Task to complete:
In the entries below, find the line with "Screen dimensions: 2200x1156" and the line with "This screenshot has height=601, width=801.". Return those two lines and all lines between them, exactly.

====

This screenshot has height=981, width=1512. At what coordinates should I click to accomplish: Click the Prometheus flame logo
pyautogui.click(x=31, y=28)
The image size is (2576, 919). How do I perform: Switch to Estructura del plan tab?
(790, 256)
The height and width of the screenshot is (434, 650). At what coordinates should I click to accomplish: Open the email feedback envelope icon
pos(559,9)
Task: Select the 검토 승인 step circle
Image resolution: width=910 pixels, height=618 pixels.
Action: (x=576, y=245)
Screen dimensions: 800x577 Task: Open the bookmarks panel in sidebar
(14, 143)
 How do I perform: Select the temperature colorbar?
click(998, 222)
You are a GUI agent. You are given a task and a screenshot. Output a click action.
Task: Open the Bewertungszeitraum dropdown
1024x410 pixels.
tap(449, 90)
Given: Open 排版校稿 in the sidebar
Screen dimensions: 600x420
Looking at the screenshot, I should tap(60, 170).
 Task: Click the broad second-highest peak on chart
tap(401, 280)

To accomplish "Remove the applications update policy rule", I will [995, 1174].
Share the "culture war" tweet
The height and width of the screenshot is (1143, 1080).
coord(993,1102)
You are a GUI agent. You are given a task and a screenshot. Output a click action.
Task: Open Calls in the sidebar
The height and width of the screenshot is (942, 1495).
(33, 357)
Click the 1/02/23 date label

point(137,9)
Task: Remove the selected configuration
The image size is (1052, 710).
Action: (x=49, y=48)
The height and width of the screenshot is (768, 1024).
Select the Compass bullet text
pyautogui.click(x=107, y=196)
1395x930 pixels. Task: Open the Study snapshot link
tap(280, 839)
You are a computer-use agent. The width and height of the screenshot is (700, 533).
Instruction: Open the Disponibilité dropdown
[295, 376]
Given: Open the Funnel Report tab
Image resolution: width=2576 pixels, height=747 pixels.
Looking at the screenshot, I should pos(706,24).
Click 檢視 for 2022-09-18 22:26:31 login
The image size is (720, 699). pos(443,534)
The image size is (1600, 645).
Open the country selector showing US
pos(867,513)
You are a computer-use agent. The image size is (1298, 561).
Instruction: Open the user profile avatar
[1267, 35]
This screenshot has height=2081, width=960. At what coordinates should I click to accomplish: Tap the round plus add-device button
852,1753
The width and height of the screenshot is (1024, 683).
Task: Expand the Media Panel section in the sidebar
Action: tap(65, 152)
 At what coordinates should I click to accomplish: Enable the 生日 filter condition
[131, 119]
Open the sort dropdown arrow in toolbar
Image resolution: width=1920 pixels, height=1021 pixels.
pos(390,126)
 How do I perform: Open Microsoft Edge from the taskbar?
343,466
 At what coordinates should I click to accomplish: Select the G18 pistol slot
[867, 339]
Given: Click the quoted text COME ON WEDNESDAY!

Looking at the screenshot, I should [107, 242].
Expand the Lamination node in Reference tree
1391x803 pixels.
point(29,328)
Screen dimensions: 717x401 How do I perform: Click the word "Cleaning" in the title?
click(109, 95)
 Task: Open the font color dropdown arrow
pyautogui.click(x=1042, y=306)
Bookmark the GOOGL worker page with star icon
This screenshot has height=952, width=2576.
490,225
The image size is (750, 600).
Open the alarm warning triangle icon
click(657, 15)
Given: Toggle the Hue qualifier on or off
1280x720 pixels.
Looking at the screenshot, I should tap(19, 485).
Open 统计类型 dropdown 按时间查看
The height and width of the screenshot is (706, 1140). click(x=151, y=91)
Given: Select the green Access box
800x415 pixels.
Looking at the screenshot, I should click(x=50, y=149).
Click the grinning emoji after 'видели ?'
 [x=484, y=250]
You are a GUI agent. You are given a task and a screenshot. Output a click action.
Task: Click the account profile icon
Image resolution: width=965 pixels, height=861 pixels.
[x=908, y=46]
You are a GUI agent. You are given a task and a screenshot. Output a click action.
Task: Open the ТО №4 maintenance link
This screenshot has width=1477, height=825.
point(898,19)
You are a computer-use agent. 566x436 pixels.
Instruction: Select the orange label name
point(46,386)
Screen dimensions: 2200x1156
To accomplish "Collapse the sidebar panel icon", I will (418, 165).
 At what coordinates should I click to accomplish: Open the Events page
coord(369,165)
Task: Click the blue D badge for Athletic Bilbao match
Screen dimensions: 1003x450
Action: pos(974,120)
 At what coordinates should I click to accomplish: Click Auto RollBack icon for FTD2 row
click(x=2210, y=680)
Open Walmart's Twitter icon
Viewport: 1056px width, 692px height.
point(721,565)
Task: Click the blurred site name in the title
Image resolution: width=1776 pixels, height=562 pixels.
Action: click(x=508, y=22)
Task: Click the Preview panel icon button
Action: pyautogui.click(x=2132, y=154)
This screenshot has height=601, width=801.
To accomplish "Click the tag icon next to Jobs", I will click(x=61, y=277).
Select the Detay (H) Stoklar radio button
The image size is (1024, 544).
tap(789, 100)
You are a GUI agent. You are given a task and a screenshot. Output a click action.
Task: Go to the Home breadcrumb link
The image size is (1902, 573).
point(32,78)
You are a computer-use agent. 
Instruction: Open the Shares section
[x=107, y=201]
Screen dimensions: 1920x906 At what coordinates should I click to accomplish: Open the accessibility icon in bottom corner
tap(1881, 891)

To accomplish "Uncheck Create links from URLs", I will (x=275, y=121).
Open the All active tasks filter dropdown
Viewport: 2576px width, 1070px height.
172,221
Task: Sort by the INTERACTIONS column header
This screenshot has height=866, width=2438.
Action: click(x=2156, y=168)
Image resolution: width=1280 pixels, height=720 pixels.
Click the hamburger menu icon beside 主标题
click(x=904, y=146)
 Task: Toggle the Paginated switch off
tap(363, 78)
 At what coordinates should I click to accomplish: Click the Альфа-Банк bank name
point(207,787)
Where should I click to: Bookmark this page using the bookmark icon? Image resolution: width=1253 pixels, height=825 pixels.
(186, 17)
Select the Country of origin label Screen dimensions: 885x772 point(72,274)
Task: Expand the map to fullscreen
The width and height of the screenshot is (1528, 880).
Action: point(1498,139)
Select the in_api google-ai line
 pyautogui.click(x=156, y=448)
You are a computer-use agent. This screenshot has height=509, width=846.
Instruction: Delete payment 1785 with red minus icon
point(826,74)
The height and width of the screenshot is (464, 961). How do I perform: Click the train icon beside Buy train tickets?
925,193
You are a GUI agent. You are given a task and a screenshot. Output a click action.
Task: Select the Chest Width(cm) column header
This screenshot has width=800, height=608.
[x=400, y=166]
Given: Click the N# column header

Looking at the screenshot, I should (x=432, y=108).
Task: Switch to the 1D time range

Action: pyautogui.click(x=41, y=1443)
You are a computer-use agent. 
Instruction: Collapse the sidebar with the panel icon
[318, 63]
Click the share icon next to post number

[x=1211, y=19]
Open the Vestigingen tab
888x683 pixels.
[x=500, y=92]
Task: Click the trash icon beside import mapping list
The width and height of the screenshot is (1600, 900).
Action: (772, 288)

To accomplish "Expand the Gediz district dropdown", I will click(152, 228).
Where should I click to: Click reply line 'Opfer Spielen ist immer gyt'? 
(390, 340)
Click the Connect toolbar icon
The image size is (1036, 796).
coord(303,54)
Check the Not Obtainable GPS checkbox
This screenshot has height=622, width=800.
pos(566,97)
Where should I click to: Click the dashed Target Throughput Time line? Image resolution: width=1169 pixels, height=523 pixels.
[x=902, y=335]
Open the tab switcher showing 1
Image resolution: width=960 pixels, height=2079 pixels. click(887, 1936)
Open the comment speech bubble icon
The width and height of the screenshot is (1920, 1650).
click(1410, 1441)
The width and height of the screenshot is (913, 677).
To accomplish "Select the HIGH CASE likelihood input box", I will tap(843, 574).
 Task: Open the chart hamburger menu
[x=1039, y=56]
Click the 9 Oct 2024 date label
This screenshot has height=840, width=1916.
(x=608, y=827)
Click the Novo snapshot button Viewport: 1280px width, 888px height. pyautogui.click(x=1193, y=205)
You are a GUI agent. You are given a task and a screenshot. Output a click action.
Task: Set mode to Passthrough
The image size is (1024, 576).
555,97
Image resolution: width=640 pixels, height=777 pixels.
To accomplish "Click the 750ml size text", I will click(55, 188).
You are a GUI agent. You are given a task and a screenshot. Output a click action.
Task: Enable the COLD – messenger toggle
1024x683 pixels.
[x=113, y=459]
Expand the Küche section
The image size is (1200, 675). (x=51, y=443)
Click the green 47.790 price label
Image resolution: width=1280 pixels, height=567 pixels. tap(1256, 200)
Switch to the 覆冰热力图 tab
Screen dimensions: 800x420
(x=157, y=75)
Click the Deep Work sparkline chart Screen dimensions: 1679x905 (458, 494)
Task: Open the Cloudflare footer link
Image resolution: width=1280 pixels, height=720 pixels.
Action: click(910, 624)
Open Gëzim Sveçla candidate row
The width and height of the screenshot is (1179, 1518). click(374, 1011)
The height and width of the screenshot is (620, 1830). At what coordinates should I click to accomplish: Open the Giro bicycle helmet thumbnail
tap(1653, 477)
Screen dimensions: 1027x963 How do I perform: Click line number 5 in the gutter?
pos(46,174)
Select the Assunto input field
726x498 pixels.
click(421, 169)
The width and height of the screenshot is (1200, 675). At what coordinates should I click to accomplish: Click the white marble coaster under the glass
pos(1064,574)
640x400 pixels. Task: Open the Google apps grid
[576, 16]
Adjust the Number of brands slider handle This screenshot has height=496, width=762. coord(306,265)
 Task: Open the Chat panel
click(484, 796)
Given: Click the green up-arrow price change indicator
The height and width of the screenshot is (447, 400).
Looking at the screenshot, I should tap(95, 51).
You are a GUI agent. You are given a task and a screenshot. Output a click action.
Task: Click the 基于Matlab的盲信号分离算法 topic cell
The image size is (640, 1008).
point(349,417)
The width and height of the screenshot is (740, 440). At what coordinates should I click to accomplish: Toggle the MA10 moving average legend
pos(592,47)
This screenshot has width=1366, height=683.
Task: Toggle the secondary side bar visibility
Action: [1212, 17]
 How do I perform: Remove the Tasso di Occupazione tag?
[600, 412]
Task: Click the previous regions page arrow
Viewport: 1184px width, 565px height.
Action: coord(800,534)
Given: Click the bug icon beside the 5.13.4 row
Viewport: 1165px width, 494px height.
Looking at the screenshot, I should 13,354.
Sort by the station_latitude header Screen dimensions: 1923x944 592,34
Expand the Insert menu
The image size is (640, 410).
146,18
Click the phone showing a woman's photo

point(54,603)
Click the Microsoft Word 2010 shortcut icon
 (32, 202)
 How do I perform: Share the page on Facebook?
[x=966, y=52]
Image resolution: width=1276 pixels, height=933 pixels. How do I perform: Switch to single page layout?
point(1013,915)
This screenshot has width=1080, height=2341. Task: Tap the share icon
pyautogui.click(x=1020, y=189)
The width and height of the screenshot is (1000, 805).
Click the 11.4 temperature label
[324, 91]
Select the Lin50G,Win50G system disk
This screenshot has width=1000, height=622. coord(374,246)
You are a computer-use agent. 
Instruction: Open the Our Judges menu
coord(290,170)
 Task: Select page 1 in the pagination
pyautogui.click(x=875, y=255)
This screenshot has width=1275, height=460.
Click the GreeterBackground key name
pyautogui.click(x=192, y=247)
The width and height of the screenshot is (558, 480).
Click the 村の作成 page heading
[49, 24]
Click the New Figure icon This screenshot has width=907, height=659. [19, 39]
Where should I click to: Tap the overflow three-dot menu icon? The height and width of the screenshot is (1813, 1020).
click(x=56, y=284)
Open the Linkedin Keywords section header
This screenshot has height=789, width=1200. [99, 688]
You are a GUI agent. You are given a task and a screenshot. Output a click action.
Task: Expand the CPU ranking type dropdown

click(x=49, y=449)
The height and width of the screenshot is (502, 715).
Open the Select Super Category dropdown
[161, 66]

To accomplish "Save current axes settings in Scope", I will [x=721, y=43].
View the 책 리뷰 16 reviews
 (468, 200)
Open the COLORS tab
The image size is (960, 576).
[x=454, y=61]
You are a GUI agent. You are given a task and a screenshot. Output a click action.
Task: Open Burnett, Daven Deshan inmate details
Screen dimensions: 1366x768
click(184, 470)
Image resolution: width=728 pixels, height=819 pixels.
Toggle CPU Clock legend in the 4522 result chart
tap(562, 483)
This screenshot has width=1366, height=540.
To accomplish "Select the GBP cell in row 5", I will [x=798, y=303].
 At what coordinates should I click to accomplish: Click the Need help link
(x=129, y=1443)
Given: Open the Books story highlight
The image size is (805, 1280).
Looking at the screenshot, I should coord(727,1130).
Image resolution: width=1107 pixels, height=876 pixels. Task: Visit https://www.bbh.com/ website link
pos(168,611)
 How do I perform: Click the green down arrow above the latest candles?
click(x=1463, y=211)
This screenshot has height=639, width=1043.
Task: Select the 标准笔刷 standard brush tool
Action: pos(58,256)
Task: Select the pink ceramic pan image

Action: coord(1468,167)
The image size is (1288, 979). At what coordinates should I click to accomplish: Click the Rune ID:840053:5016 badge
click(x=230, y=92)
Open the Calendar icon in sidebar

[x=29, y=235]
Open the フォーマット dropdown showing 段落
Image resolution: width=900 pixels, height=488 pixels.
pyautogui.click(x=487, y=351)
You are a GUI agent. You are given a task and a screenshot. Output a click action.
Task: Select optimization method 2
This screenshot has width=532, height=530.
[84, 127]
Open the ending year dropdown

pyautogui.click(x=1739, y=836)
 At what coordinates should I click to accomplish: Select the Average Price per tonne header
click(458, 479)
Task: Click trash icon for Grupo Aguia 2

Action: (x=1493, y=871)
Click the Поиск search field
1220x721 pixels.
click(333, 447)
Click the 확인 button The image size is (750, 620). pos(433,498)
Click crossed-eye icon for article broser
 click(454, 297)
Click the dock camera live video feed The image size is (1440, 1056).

====

Answer for this exercise:
Screen dimensions: 2200x1156
To accomplish "Collapse the sidebar panel icon", I will (418, 165).
 At what coordinates should I click to accomplish: Open the Events page
coord(369,165)
Task: Click the blue D badge for Athletic Bilbao match
Screen dimensions: 1003x450
Action: pos(974,120)
 At what coordinates should I click to accomplish: Click Auto RollBack icon for FTD2 row
click(x=2210, y=680)
Open Walmart's Twitter icon
Viewport: 1056px width, 692px height.
point(721,565)
Task: Click the blurred site name in the title
Image resolution: width=1776 pixels, height=562 pixels.
Action: click(x=508, y=22)
Task: Click the Preview panel icon button
Action: pyautogui.click(x=2132, y=154)
This screenshot has height=601, width=801.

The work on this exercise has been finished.